Goal of the exercise ->
From the first line of the records through the line containing "Wes Bentley (147, 523)", retype every line exactly and nothing else.

[Records from a data source]
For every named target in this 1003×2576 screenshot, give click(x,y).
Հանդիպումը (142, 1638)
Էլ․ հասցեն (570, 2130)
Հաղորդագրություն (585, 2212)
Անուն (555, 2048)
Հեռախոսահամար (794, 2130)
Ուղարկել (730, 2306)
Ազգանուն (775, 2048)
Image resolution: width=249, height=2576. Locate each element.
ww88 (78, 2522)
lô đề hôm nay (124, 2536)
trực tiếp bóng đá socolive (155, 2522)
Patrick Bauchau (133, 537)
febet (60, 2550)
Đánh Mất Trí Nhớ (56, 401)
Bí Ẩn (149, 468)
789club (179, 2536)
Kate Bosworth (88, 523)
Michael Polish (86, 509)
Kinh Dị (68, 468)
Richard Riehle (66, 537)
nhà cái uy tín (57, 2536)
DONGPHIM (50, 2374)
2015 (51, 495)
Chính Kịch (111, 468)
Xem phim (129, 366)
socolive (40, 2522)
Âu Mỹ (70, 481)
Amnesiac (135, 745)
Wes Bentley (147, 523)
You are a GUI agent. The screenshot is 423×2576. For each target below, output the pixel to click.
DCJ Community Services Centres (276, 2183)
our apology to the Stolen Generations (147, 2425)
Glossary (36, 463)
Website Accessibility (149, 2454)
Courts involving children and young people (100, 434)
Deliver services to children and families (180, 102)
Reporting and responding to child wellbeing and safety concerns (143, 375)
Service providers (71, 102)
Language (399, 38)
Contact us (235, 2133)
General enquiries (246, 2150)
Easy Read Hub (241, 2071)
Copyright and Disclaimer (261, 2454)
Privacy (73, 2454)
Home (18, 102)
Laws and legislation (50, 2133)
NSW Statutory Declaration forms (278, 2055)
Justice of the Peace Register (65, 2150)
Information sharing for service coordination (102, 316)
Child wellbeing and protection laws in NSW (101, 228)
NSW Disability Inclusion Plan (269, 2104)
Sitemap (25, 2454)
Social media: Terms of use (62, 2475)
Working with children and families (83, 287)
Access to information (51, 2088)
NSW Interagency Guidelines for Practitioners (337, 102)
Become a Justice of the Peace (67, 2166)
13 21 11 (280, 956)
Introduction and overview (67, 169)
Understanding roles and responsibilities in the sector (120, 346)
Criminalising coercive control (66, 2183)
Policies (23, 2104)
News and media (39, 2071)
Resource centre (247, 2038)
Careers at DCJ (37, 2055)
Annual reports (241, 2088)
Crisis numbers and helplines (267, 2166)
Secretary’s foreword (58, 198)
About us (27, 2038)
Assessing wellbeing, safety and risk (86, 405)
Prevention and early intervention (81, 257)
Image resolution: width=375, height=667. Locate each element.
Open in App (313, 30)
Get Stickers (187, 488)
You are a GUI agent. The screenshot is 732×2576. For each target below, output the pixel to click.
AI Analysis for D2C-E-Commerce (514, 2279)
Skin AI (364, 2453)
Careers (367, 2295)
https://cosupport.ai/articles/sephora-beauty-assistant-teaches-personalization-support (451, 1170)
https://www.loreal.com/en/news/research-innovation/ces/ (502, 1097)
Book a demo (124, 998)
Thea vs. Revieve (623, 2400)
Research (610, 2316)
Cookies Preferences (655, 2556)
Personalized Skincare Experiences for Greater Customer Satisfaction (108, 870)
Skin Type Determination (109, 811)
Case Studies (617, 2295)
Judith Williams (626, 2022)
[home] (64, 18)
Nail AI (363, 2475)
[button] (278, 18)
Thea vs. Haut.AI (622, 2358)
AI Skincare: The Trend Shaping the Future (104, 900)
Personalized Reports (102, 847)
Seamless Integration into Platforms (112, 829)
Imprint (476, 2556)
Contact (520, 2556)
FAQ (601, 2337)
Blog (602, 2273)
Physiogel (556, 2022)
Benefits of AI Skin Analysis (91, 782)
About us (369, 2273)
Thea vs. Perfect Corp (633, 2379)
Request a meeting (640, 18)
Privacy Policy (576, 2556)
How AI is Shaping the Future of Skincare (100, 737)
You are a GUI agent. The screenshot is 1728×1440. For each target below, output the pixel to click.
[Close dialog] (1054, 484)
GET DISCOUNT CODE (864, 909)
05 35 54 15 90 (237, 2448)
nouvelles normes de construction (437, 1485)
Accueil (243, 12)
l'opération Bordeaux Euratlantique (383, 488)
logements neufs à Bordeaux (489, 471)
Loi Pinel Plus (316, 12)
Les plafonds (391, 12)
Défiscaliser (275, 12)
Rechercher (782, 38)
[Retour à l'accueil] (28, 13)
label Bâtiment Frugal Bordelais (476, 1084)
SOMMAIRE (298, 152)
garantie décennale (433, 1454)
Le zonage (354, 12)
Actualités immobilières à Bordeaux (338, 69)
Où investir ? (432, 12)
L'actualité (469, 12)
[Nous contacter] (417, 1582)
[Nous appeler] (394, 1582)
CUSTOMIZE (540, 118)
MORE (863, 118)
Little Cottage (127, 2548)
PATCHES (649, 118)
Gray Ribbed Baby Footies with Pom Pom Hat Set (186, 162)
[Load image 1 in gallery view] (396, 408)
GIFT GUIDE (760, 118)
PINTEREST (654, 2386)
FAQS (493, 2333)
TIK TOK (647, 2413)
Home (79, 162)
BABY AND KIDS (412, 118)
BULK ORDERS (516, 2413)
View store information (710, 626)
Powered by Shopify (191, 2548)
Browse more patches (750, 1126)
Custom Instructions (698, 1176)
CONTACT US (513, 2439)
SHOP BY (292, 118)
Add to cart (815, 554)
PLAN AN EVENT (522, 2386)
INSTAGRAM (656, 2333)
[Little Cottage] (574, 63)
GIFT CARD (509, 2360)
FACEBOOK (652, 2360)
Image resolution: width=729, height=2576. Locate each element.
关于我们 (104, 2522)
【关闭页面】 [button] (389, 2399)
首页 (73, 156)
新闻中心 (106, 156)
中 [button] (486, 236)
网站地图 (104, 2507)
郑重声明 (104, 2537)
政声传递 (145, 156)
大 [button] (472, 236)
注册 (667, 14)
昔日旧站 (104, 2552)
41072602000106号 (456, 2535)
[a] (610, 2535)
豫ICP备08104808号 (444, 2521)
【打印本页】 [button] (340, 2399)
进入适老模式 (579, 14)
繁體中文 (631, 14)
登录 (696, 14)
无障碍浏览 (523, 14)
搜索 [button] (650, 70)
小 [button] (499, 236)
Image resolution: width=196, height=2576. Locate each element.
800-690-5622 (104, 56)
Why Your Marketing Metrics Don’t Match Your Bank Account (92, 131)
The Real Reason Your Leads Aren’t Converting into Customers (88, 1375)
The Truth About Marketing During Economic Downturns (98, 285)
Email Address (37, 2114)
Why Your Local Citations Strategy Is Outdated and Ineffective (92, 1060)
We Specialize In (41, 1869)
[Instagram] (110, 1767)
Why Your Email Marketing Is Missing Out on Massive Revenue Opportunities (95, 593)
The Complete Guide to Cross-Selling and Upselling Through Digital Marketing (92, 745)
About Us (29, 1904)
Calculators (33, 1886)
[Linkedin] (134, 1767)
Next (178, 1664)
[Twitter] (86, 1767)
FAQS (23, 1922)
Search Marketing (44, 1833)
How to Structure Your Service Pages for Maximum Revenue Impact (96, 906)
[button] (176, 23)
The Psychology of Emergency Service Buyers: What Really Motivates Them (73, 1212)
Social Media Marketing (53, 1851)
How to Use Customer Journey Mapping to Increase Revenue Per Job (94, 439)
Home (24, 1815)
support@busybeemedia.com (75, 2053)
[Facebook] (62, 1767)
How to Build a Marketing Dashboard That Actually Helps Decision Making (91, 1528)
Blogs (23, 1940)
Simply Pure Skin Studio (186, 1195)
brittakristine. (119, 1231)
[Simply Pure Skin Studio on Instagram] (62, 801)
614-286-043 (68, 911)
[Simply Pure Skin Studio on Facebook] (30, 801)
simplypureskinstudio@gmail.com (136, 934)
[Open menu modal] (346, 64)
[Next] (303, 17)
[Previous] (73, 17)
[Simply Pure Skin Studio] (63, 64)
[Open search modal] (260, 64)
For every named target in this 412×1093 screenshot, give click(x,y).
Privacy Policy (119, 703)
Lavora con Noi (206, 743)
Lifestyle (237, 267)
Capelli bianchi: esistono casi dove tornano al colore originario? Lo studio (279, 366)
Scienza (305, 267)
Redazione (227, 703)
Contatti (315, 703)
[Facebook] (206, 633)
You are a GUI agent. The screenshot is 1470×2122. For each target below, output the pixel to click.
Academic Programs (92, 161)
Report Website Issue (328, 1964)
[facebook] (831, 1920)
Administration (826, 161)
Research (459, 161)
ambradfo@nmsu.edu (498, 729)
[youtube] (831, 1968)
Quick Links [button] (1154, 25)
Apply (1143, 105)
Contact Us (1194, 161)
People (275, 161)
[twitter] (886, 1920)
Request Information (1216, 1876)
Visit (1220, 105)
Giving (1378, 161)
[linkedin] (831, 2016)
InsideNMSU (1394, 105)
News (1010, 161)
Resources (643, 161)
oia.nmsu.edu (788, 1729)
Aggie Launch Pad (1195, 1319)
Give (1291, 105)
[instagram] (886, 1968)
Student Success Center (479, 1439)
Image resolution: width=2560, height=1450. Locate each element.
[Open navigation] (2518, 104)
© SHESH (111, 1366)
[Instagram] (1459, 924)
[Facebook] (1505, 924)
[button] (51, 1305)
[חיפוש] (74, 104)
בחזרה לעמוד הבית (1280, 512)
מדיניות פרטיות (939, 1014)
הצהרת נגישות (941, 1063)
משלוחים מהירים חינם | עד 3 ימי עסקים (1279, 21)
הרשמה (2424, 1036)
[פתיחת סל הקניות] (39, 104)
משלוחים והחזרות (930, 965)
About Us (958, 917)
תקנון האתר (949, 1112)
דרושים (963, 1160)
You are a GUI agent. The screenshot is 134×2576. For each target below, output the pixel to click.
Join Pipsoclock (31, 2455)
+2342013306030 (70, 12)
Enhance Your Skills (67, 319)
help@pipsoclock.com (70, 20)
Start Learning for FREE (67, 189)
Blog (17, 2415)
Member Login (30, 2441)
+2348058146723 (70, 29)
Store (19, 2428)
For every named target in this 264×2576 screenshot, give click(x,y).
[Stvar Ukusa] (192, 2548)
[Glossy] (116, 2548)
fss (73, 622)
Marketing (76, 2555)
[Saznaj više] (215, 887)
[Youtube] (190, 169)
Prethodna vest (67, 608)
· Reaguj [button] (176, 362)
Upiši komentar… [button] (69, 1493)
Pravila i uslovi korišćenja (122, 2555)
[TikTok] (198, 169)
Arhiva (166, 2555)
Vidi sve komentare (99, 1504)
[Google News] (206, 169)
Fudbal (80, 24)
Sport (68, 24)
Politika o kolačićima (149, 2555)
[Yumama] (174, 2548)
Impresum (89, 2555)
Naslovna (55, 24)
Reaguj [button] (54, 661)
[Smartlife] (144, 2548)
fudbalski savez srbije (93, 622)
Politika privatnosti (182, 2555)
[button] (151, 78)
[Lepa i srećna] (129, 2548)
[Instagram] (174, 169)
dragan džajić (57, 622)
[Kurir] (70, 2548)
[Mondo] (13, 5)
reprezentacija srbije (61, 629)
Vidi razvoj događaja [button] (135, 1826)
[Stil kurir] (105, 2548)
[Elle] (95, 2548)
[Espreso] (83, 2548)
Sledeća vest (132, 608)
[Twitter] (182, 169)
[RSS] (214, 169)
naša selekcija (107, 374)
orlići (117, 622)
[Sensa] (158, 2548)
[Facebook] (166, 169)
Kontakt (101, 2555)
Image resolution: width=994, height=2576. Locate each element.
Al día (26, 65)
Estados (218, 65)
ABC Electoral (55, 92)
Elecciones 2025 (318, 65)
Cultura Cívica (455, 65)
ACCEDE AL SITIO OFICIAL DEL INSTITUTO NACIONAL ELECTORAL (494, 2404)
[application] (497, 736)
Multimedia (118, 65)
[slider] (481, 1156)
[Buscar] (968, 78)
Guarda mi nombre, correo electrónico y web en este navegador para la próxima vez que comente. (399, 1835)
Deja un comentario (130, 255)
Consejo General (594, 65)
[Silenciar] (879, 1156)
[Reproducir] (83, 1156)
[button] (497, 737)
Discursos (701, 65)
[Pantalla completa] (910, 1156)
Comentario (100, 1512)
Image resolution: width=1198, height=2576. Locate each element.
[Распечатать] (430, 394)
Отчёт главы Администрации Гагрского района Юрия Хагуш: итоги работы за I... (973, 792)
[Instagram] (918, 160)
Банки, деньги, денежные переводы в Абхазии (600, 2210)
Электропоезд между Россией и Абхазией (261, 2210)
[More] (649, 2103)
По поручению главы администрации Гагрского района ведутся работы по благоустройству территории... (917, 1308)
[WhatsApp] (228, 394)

Written answer ->
For every named target in this 1003×2576 screenshot, give click(x,y).
Հանդիպումը (142, 1638)
Էլ․ հասցեն (570, 2130)
Հաղորդագրություն (585, 2212)
Անուն (555, 2048)
Հեռախոսահամար (794, 2130)
Ուղարկել (730, 2306)
Ազգանուն (775, 2048)
Image resolution: width=249, height=2576. Locate each element.
ww88 (78, 2522)
lô đề hôm nay (124, 2536)
trực tiếp bóng đá socolive (155, 2522)
Patrick Bauchau (133, 537)
febet (60, 2550)
Đánh Mất Trí Nhớ (56, 401)
Bí Ẩn (149, 468)
789club (179, 2536)
Kate Bosworth (88, 523)
Michael Polish (86, 509)
Kinh Dị (68, 468)
Richard Riehle (66, 537)
nhà cái uy tín (57, 2536)
DONGPHIM (50, 2374)
2015 (51, 495)
Chính Kịch (111, 468)
Xem phim (129, 366)
socolive (40, 2522)
Âu Mỹ (70, 481)
Amnesiac (135, 745)
Wes Bentley (147, 523)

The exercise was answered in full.